Work to complete:
Repeat the listing that comes next, leaving nothing out and changing nothing.

Extracted entries:
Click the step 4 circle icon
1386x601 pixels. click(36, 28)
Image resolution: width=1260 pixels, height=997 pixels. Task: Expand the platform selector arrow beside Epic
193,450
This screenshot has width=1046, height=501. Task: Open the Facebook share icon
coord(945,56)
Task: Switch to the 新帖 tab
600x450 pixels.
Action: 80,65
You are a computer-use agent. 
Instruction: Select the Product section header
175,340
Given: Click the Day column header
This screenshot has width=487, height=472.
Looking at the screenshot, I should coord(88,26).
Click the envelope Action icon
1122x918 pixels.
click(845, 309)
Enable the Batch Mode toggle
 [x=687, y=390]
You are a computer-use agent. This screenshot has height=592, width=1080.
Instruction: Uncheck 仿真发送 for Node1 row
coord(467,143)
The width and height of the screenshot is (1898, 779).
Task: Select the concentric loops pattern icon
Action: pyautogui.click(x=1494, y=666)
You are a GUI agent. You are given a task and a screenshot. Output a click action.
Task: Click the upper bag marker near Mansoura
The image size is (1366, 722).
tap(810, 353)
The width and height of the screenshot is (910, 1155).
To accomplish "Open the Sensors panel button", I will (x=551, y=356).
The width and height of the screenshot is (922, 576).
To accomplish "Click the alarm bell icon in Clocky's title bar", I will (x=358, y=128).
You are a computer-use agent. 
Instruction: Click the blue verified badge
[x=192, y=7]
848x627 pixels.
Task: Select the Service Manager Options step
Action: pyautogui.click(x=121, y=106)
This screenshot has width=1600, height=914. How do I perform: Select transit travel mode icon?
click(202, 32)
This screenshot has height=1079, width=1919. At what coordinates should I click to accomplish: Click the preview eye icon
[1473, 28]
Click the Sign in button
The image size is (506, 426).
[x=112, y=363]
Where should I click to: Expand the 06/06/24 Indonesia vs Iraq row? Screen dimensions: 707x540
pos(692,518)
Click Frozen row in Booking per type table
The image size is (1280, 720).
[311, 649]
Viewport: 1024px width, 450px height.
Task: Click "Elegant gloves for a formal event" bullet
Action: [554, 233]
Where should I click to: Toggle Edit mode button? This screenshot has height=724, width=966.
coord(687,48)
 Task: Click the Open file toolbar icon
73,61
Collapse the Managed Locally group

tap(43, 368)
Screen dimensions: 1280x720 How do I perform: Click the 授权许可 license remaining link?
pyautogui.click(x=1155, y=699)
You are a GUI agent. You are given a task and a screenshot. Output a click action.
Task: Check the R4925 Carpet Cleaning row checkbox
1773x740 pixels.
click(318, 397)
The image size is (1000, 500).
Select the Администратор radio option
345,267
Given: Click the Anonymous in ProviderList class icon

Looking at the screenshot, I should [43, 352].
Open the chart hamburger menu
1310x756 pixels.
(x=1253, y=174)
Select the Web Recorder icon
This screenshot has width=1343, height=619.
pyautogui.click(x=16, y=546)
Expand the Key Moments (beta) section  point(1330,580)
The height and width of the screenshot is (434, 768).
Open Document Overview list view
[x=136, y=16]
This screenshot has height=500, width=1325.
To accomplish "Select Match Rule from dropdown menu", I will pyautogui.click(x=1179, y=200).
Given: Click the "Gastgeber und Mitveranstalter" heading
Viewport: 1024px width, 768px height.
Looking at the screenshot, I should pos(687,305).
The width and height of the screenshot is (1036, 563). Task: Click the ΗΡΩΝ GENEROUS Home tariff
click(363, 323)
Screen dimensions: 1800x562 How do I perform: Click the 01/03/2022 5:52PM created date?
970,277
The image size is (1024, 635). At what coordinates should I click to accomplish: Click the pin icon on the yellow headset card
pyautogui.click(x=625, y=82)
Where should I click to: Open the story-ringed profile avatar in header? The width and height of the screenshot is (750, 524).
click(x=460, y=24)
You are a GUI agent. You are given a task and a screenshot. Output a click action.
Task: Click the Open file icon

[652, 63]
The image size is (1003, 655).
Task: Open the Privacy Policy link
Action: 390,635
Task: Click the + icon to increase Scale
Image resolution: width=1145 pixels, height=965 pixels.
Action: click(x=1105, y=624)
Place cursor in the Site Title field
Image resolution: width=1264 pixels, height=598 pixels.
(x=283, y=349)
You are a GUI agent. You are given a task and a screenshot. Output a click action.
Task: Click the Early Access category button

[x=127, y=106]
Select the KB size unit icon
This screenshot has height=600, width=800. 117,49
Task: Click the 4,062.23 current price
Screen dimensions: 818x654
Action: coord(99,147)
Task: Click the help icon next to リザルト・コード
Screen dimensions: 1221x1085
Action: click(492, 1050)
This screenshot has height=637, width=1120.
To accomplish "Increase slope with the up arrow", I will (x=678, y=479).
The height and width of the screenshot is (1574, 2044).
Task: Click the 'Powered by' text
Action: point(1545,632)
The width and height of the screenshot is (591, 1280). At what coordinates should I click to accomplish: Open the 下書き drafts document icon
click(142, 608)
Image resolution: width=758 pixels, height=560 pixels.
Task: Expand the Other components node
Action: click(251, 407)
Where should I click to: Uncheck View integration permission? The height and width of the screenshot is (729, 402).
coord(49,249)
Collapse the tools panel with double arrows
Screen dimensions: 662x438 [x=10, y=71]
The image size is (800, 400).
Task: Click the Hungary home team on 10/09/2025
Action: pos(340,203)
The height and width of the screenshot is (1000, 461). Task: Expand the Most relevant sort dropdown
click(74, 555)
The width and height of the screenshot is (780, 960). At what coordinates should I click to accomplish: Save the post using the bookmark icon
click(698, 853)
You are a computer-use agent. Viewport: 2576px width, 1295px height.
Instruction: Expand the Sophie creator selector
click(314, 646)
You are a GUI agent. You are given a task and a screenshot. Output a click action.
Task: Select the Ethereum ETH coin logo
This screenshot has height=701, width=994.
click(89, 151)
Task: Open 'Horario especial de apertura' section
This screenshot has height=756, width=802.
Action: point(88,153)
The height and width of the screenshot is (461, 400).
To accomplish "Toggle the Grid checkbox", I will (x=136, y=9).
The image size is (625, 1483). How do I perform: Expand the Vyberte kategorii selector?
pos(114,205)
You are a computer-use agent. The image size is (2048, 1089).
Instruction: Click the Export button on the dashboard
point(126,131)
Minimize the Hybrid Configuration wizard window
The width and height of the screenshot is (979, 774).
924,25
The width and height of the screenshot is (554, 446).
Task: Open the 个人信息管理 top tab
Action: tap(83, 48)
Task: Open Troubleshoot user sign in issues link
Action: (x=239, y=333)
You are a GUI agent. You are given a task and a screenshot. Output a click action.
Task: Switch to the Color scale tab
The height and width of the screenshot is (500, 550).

Finished exercise:
Click the step 4 circle icon
1386x601 pixels. click(36, 28)
Image resolution: width=1260 pixels, height=997 pixels. Task: Expand the platform selector arrow beside Epic
193,450
This screenshot has width=1046, height=501. Task: Open the Facebook share icon
coord(945,56)
Task: Switch to the 新帖 tab
600x450 pixels.
Action: 80,65
You are a computer-use agent. 
Instruction: Select the Product section header
175,340
Given: Click the Day column header
This screenshot has width=487, height=472.
Looking at the screenshot, I should coord(88,26).
Click the envelope Action icon
1122x918 pixels.
click(845, 309)
Enable the Batch Mode toggle
 [x=687, y=390]
You are a computer-use agent. This screenshot has height=592, width=1080.
Instruction: Uncheck 仿真发送 for Node1 row
coord(467,143)
The width and height of the screenshot is (1898, 779).
Task: Select the concentric loops pattern icon
Action: pyautogui.click(x=1494, y=666)
You are a GUI agent. You are given a task and a screenshot. Output a click action.
Task: Click the upper bag marker near Mansoura
The image size is (1366, 722).
tap(810, 353)
The width and height of the screenshot is (910, 1155).
To accomplish "Open the Sensors panel button", I will (x=551, y=356).
The width and height of the screenshot is (922, 576).
To accomplish "Click the alarm bell icon in Clocky's title bar", I will (x=358, y=128).
You are a computer-use agent. 
Instruction: Click the blue verified badge
[x=192, y=7]
848x627 pixels.
Task: Select the Service Manager Options step
Action: pyautogui.click(x=121, y=106)
This screenshot has width=1600, height=914. How do I perform: Select transit travel mode icon?
click(202, 32)
This screenshot has height=1079, width=1919. At what coordinates should I click to accomplish: Click the preview eye icon
[1473, 28]
Click the Sign in button
The image size is (506, 426).
[x=112, y=363]
Where should I click to: Expand the 06/06/24 Indonesia vs Iraq row? Screen dimensions: 707x540
pos(692,518)
Click Frozen row in Booking per type table
The image size is (1280, 720).
[311, 649]
Viewport: 1024px width, 450px height.
Task: Click "Elegant gloves for a formal event" bullet
Action: [554, 233]
Where should I click to: Toggle Edit mode button? This screenshot has height=724, width=966.
coord(687,48)
 Task: Click the Open file toolbar icon
73,61
Collapse the Managed Locally group

tap(43, 368)
Screen dimensions: 1280x720 How do I perform: Click the 授权许可 license remaining link?
pyautogui.click(x=1155, y=699)
You are a GUI agent. You are given a task and a screenshot. Output a click action.
Task: Check the R4925 Carpet Cleaning row checkbox
1773x740 pixels.
click(318, 397)
The image size is (1000, 500).
Select the Администратор radio option
345,267
Given: Click the Anonymous in ProviderList class icon

Looking at the screenshot, I should [43, 352].
Open the chart hamburger menu
1310x756 pixels.
(x=1253, y=174)
Select the Web Recorder icon
This screenshot has width=1343, height=619.
pyautogui.click(x=16, y=546)
Expand the Key Moments (beta) section  point(1330,580)
The height and width of the screenshot is (434, 768).
Open Document Overview list view
[x=136, y=16]
This screenshot has height=500, width=1325.
To accomplish "Select Match Rule from dropdown menu", I will pyautogui.click(x=1179, y=200).
Given: Click the "Gastgeber und Mitveranstalter" heading
Viewport: 1024px width, 768px height.
Looking at the screenshot, I should pos(687,305).
The width and height of the screenshot is (1036, 563). Task: Click the ΗΡΩΝ GENEROUS Home tariff
click(363, 323)
Screen dimensions: 1800x562 How do I perform: Click the 01/03/2022 5:52PM created date?
970,277
The image size is (1024, 635). At what coordinates should I click to accomplish: Click the pin icon on the yellow headset card
pyautogui.click(x=625, y=82)
Where should I click to: Open the story-ringed profile avatar in header? The width and height of the screenshot is (750, 524).
click(x=460, y=24)
You are a GUI agent. You are given a task and a screenshot. Output a click action.
Task: Click the Open file icon

[652, 63]
The image size is (1003, 655).
Task: Open the Privacy Policy link
Action: 390,635
Task: Click the + icon to increase Scale
Image resolution: width=1145 pixels, height=965 pixels.
Action: click(x=1105, y=624)
Place cursor in the Site Title field
Image resolution: width=1264 pixels, height=598 pixels.
(x=283, y=349)
You are a GUI agent. You are given a task and a screenshot. Output a click action.
Task: Click the Early Access category button

[x=127, y=106]
Select the KB size unit icon
This screenshot has height=600, width=800. 117,49
Task: Click the 4,062.23 current price
Screen dimensions: 818x654
Action: coord(99,147)
Task: Click the help icon next to リザルト・コード
Screen dimensions: 1221x1085
Action: click(492, 1050)
This screenshot has height=637, width=1120.
To accomplish "Increase slope with the up arrow", I will (x=678, y=479).
The height and width of the screenshot is (1574, 2044).
Task: Click the 'Powered by' text
Action: point(1545,632)
The width and height of the screenshot is (591, 1280). At what coordinates should I click to accomplish: Open the 下書き drafts document icon
click(142, 608)
Image resolution: width=758 pixels, height=560 pixels.
Task: Expand the Other components node
Action: click(251, 407)
Where should I click to: Uncheck View integration permission? The height and width of the screenshot is (729, 402).
coord(49,249)
Collapse the tools panel with double arrows
Screen dimensions: 662x438 [x=10, y=71]
The image size is (800, 400).
Task: Click the Hungary home team on 10/09/2025
Action: pos(340,203)
The height and width of the screenshot is (1000, 461). Task: Expand the Most relevant sort dropdown
click(74, 555)
The width and height of the screenshot is (780, 960). At what coordinates should I click to accomplish: Save the post using the bookmark icon
click(698, 853)
You are a computer-use agent. Viewport: 2576px width, 1295px height.
Instruction: Expand the Sophie creator selector
click(314, 646)
You are a GUI agent. You are given a task and a screenshot. Output a click action.
Task: Select the Ethereum ETH coin logo
This screenshot has height=701, width=994.
click(89, 151)
Task: Open 'Horario especial de apertura' section
This screenshot has height=756, width=802.
Action: point(88,153)
The height and width of the screenshot is (461, 400).
To accomplish "Toggle the Grid checkbox", I will (x=136, y=9).
The image size is (625, 1483). How do I perform: Expand the Vyberte kategorii selector?
pos(114,205)
You are a computer-use agent. The image size is (2048, 1089).
Instruction: Click the Export button on the dashboard
point(126,131)
Minimize the Hybrid Configuration wizard window
The width and height of the screenshot is (979, 774).
924,25
The width and height of the screenshot is (554, 446).
Task: Open the 个人信息管理 top tab
Action: tap(83, 48)
Task: Open Troubleshoot user sign in issues link
Action: (x=239, y=333)
You are a GUI agent. You are given a task and a screenshot. Output a click action.
Task: Switch to the Color scale tab
The height and width of the screenshot is (500, 550).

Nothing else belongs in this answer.